- _Do this_:
Can you give the entries from the line with "You are a computer-use" up to and including the line with "click(x=446, y=194)", with "horizontal" swapped for "vertical" and everything else unchanged? Omit the pictures.

-----

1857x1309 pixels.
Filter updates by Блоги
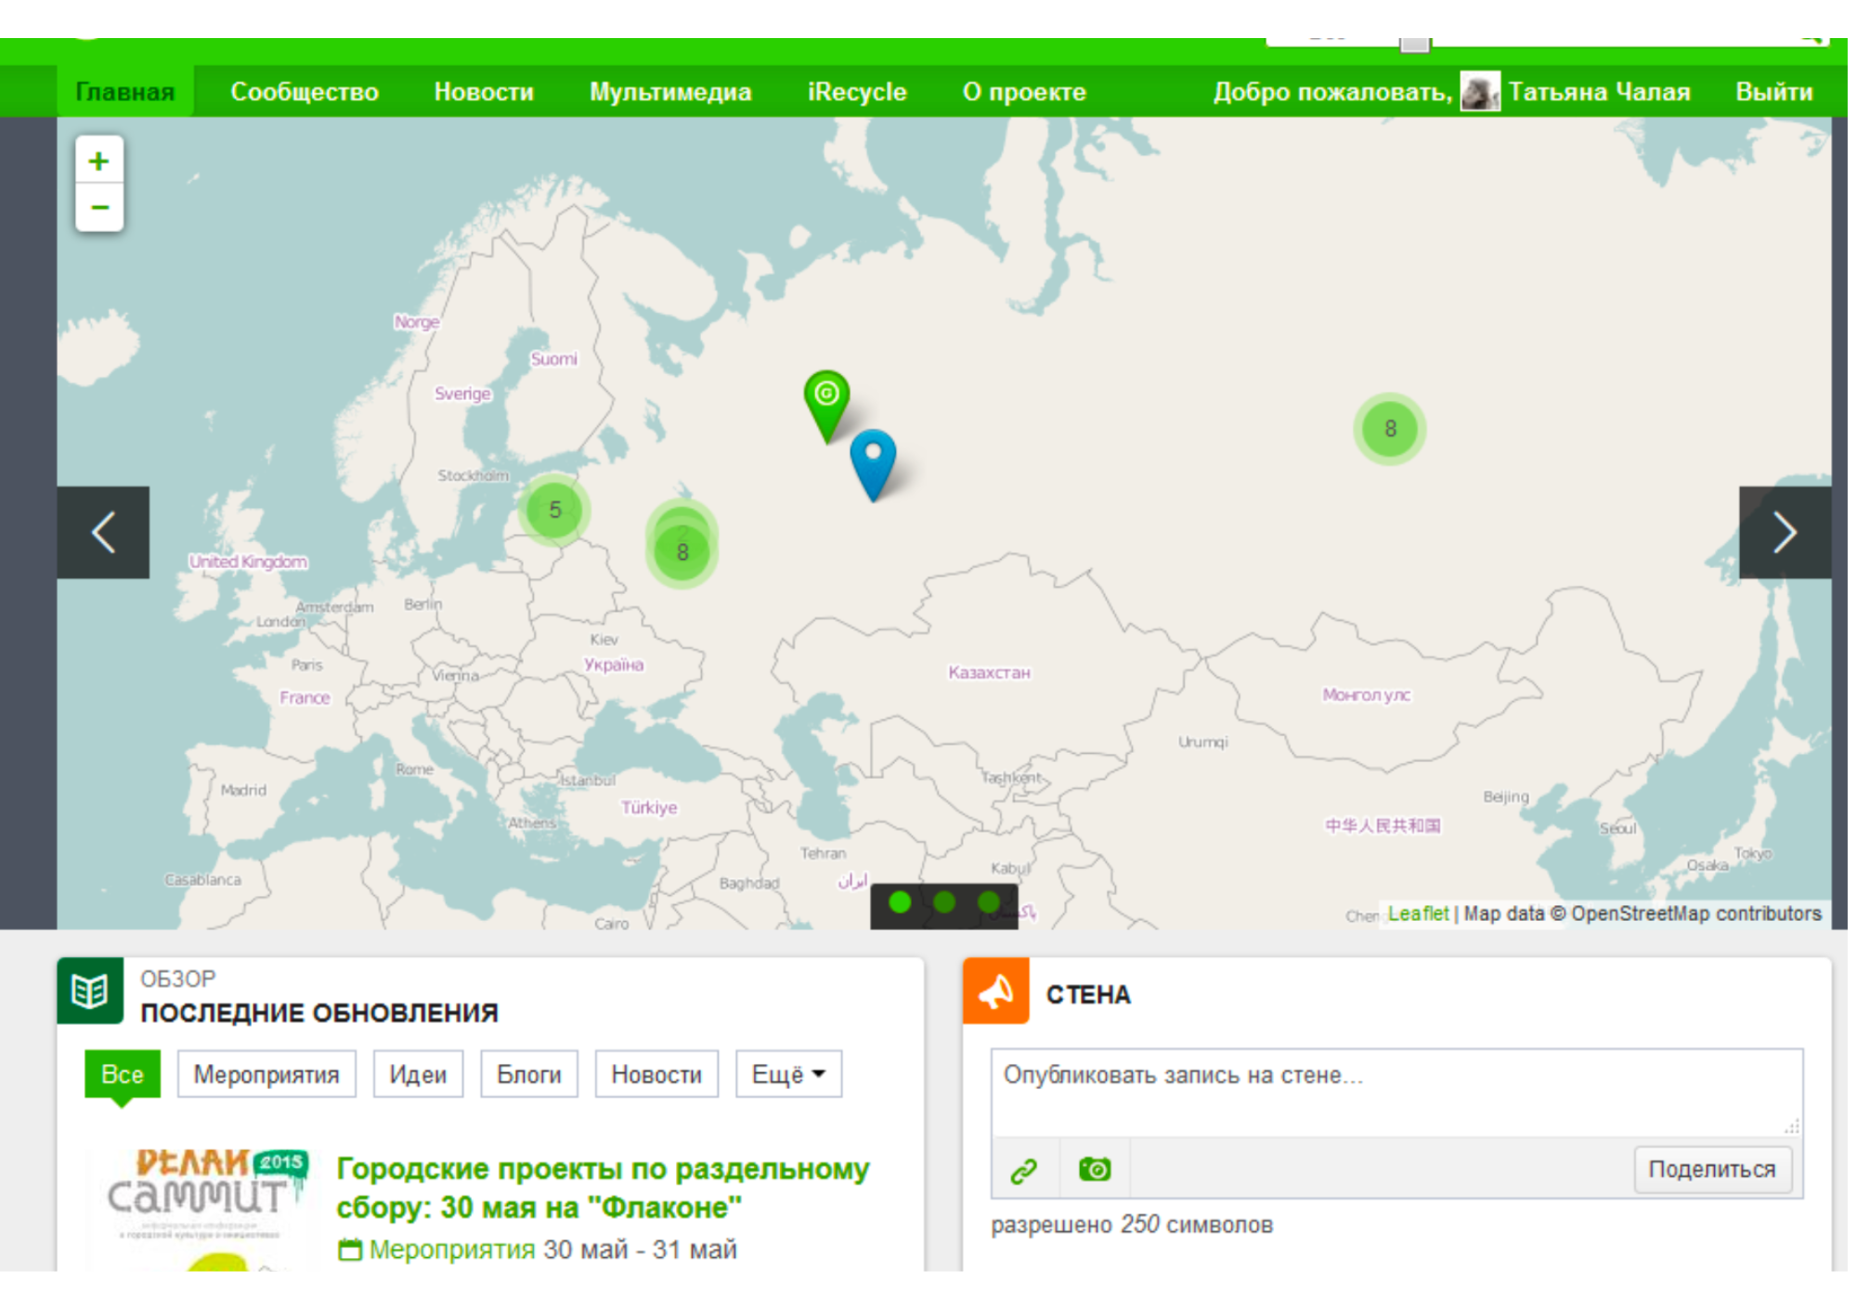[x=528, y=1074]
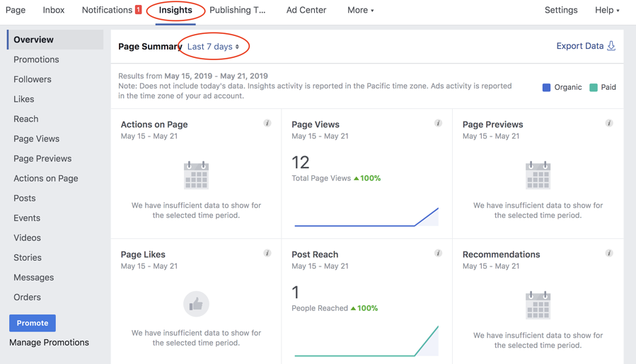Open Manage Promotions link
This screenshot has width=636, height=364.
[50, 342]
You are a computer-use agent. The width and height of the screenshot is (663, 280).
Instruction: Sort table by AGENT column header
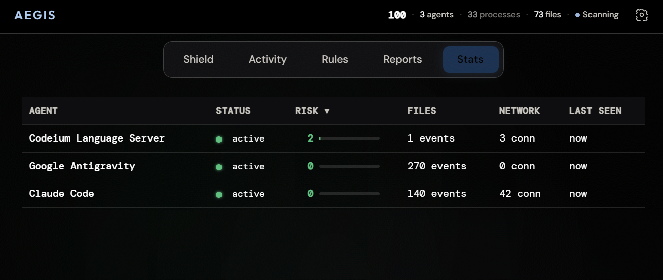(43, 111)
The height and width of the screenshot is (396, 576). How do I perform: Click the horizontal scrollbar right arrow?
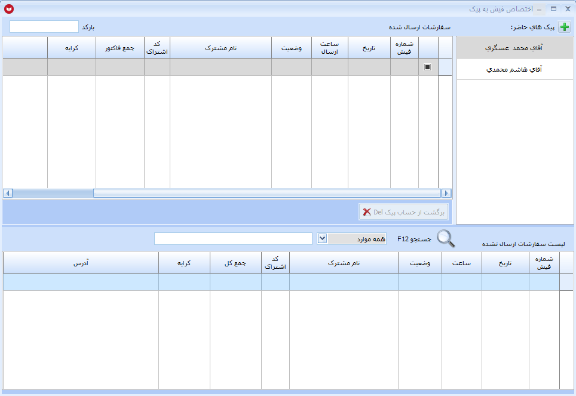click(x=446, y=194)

-----

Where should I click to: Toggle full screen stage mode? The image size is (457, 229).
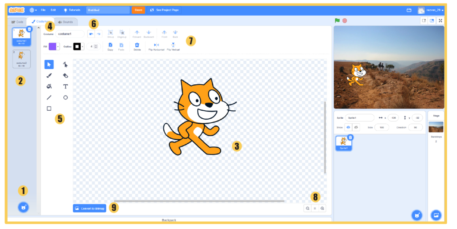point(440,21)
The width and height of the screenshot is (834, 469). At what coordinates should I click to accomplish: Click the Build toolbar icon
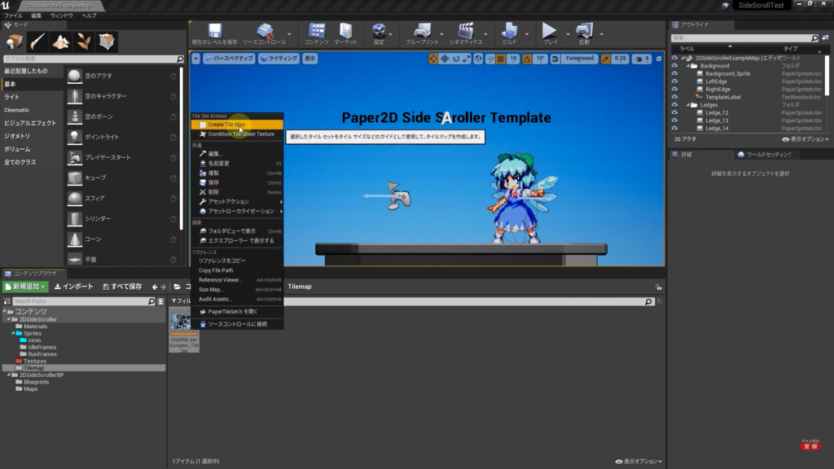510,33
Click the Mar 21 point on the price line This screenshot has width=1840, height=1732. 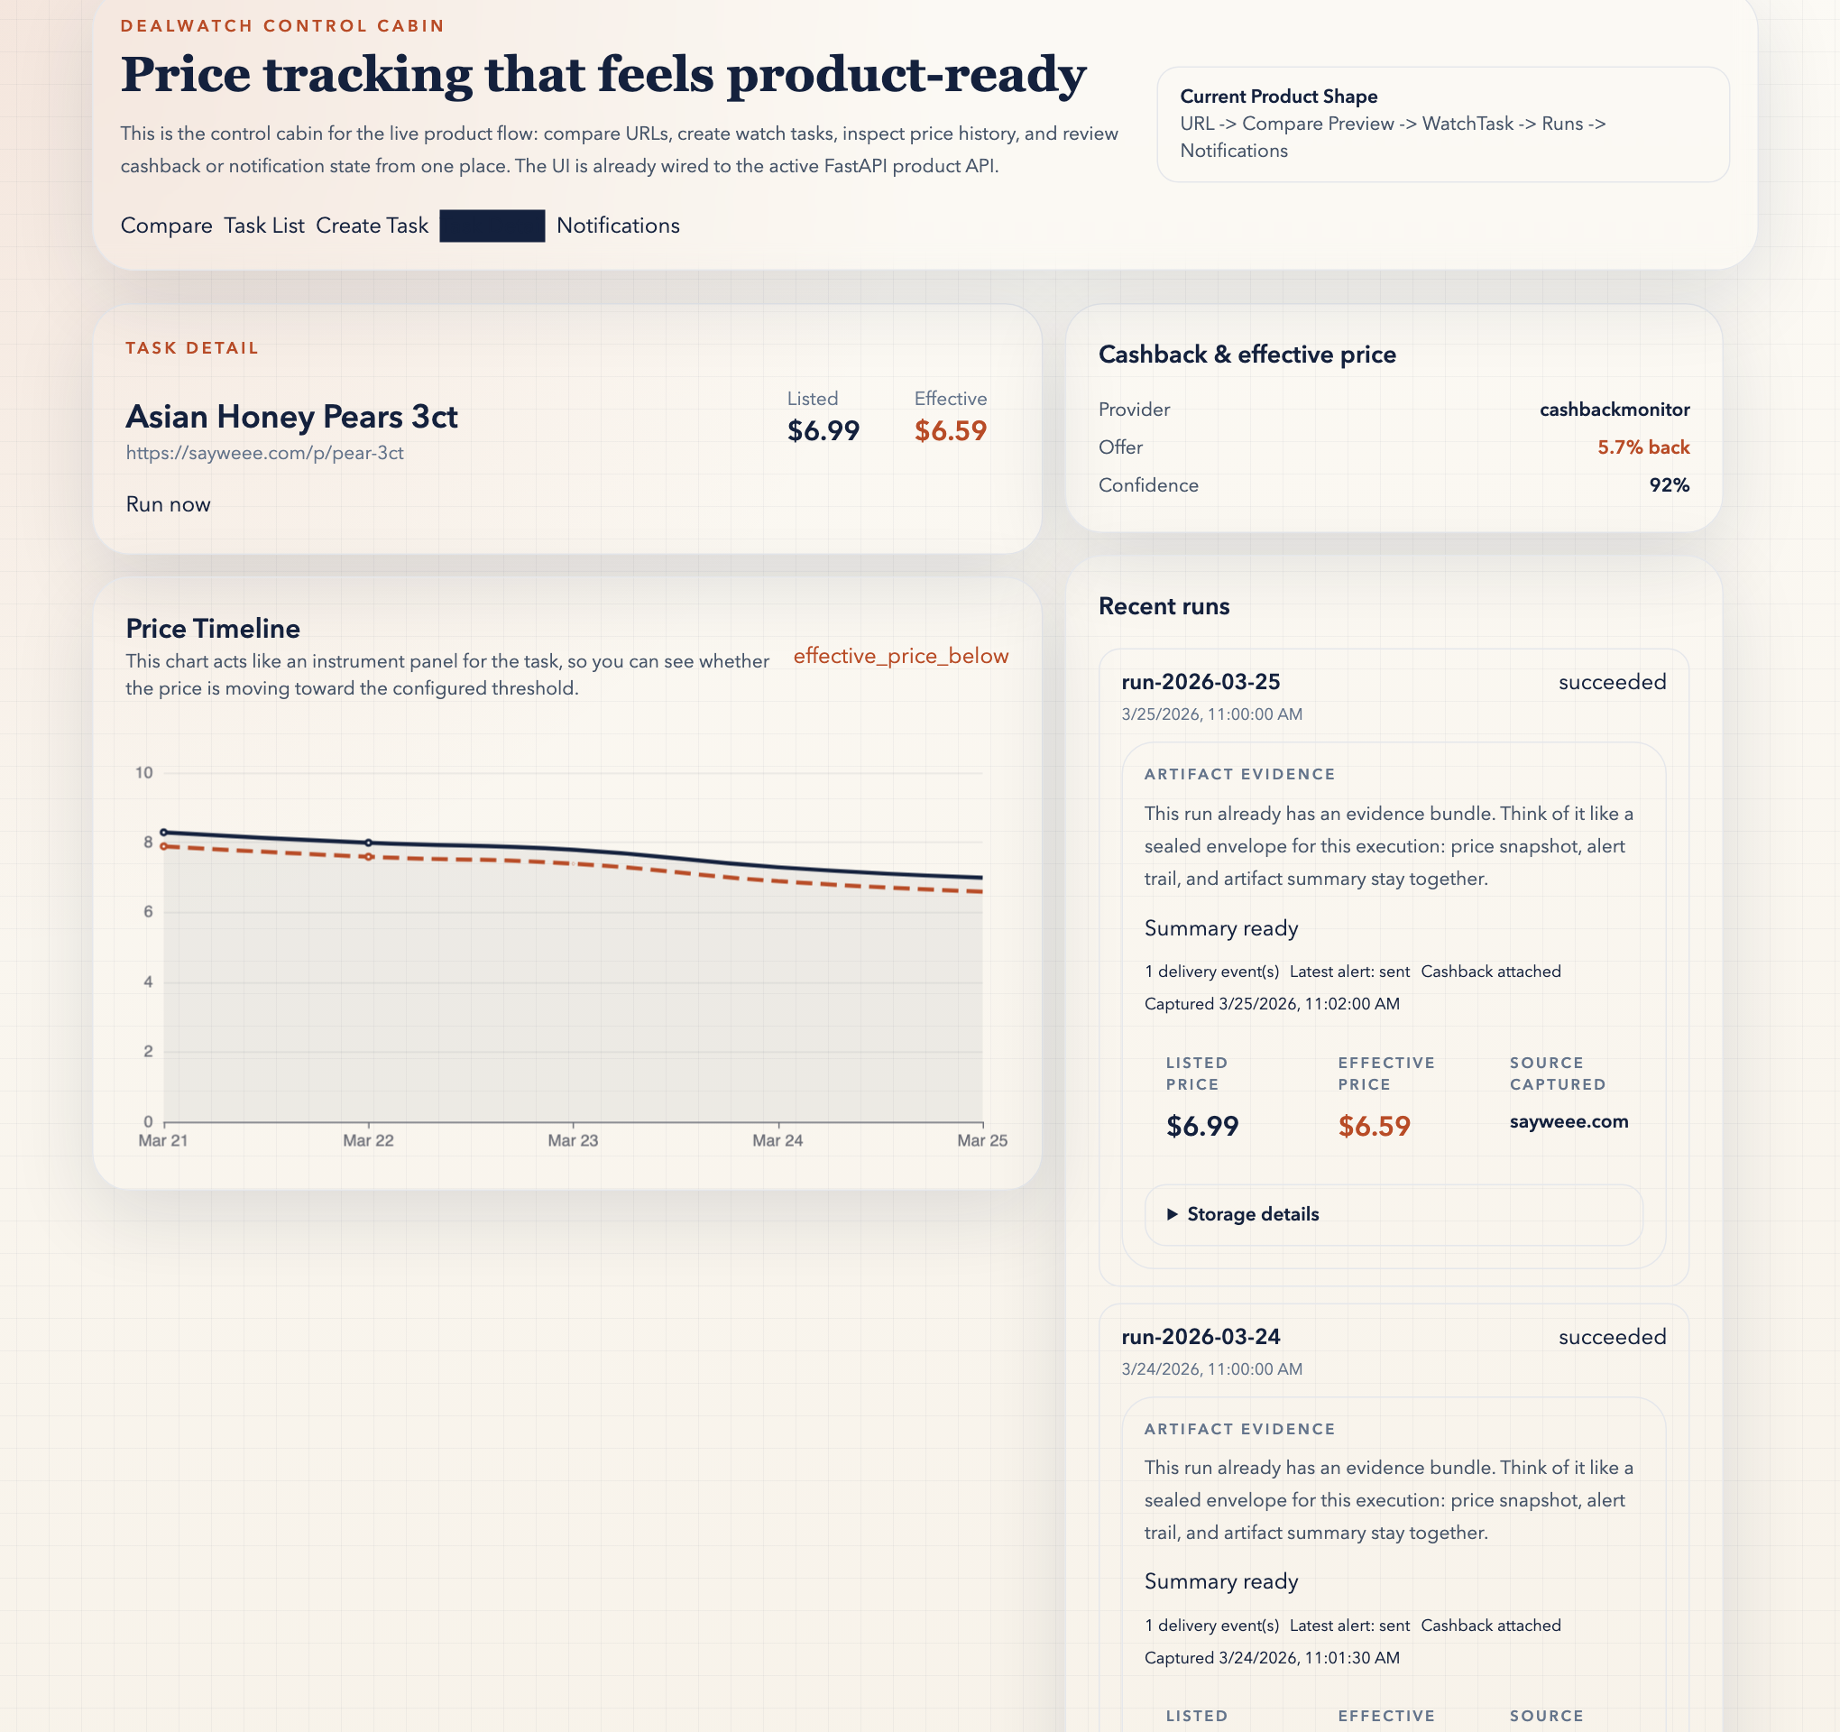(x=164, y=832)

-----

- _Response_:
You are a computer-use agent. The width and height of the screenshot is (663, 280).
Instruction: Sort table by AGENT column header
(43, 111)
The height and width of the screenshot is (396, 576). How do I perform: Click the vertical scrollbar right arrow?
click(x=446, y=194)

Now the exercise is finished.